In recent years, in air conditioners disposed with devices such as a compressor and a blowing fan, a 3-phase brushless DC motor, for example, has been used as a power source of these devices.
Generally, a 3-phase brushless DC motor includes a rotor comprising a permanent magnet having plural magnetic poles and a stator having 3-phase drive coils. A current corresponding to the position of the rotor with respect to the stator is allowed to flow in the drive coils of this kind of brushless DC motor by a motor drive control device for controlling the driving of this motor.

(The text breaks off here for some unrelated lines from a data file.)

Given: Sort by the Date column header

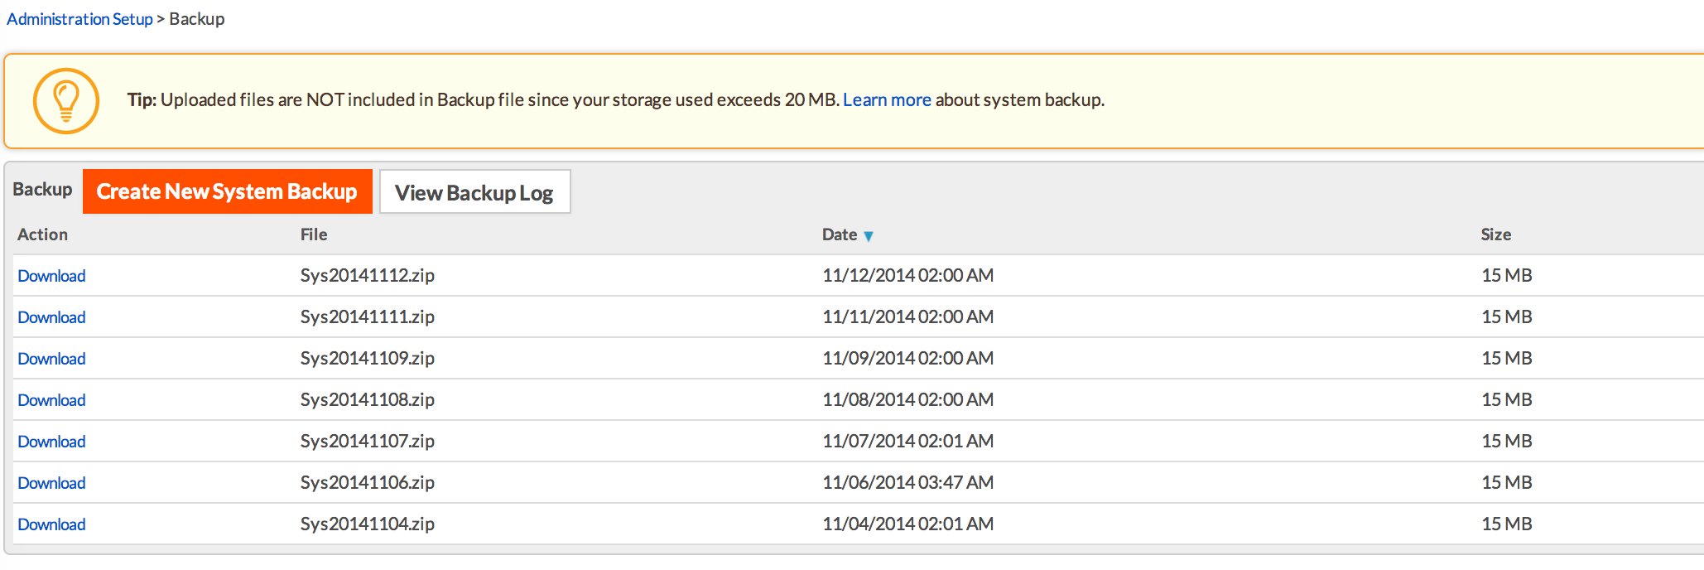Looking at the screenshot, I should (x=839, y=234).
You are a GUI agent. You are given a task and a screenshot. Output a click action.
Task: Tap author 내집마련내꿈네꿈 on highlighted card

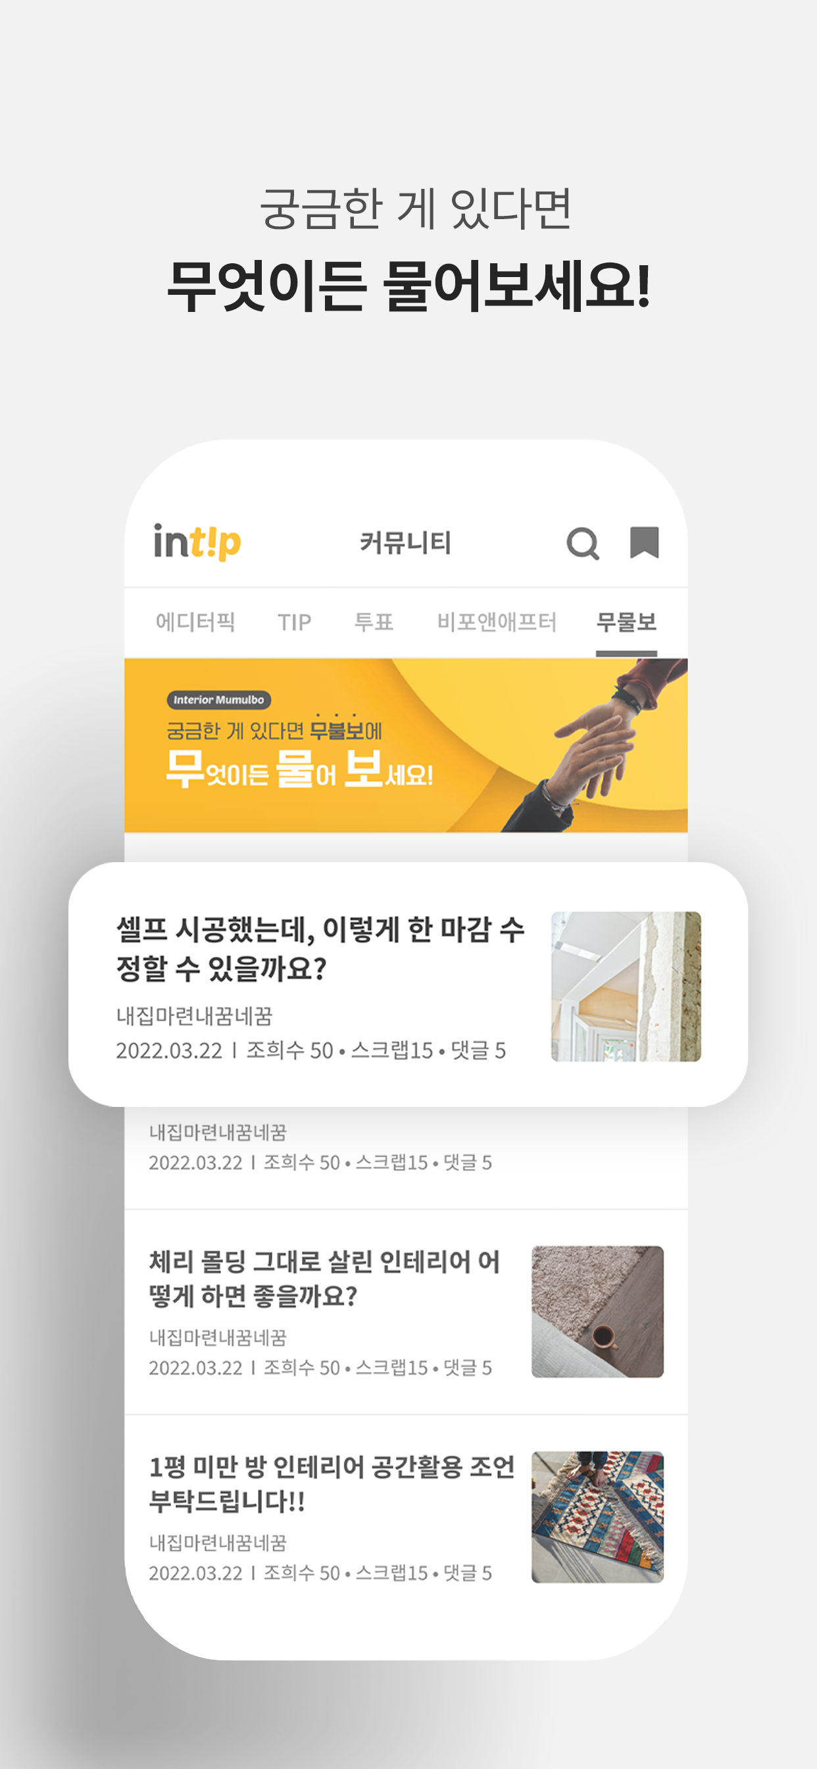pyautogui.click(x=194, y=1015)
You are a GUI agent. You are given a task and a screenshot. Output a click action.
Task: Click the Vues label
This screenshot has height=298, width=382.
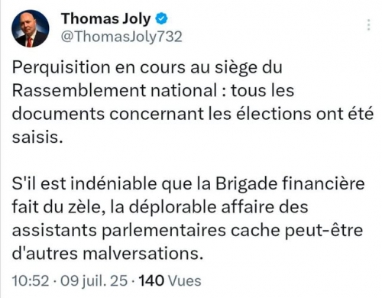[185, 281]
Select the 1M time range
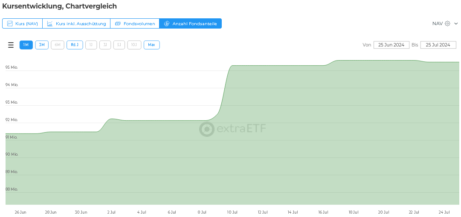This screenshot has width=461, height=217. [x=26, y=45]
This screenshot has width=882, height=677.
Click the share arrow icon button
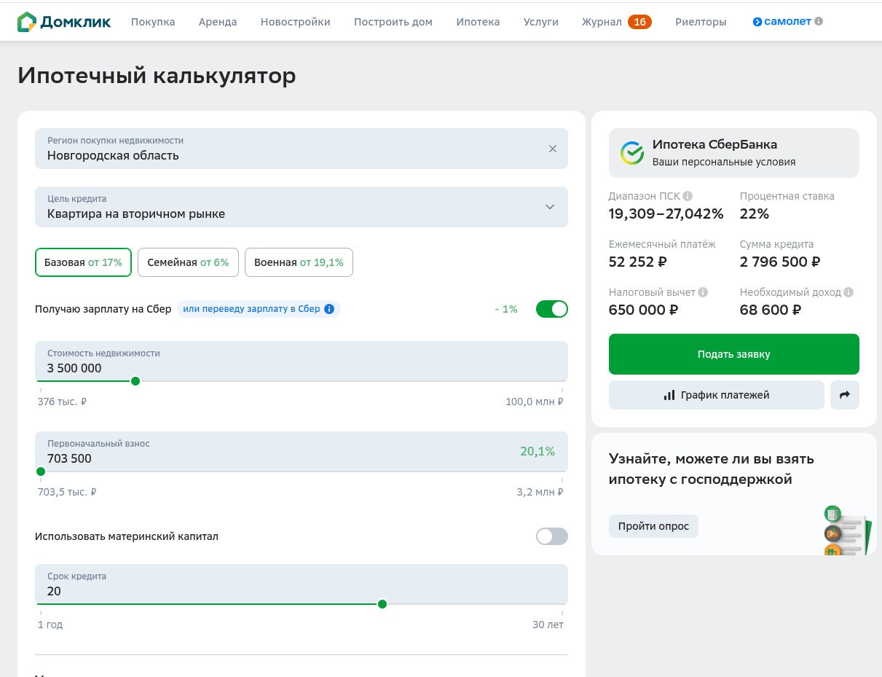coord(844,395)
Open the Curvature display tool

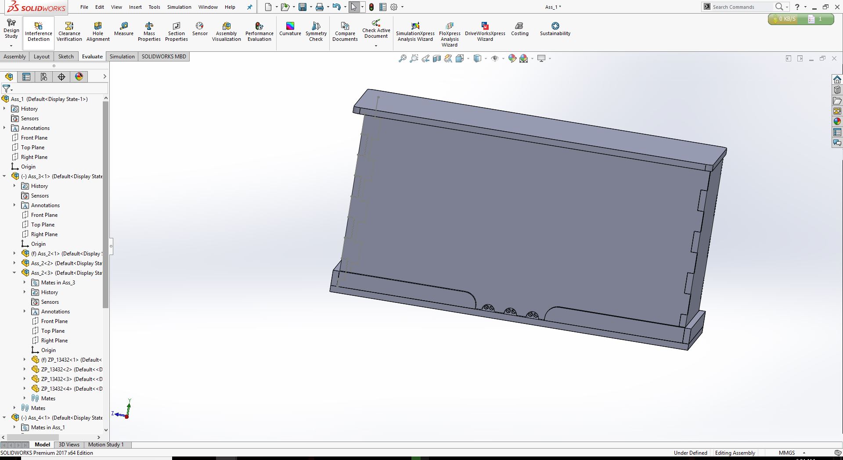(x=290, y=29)
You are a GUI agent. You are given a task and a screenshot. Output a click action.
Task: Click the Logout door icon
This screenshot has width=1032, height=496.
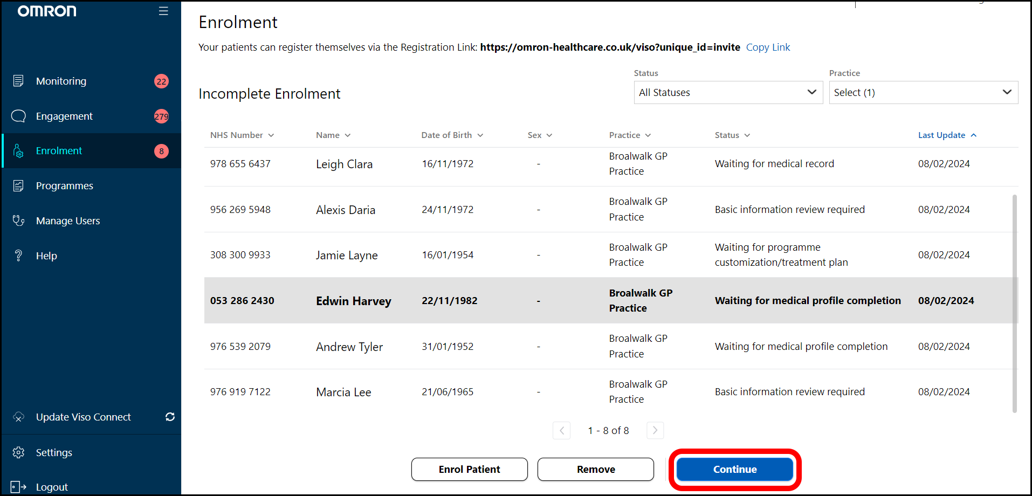18,487
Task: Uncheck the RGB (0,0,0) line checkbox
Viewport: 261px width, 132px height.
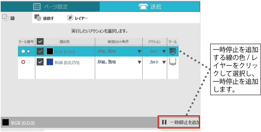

Thus, in the drive coils, a magnetic field corresponding to this current arises, and the rotor rotates.
Here, among methods of detecting the position of the rotor with respect to the stator, there is often used a method that uses three position detecting sensors disposed so as to correspond to each of the 3-phase drive coils. Examples of the position detecting sensors include Hall elements and Hall ICs. However, costs become higher when there are many of these position detecting sensors, and the size of the substrate on which the position detecting sensors are disposed ends up becoming large.
Thus, in Japanese Patent No. 3,483,740, there is disclosed a device where the number of Hall ICs that are to be used, which is ordinarily three, is made into two and these two Hall ICs are disposed such that the phases of position detection signals that the two Hall ICs detect are shifted from each other by π/2, whereby the device stably drives a motor.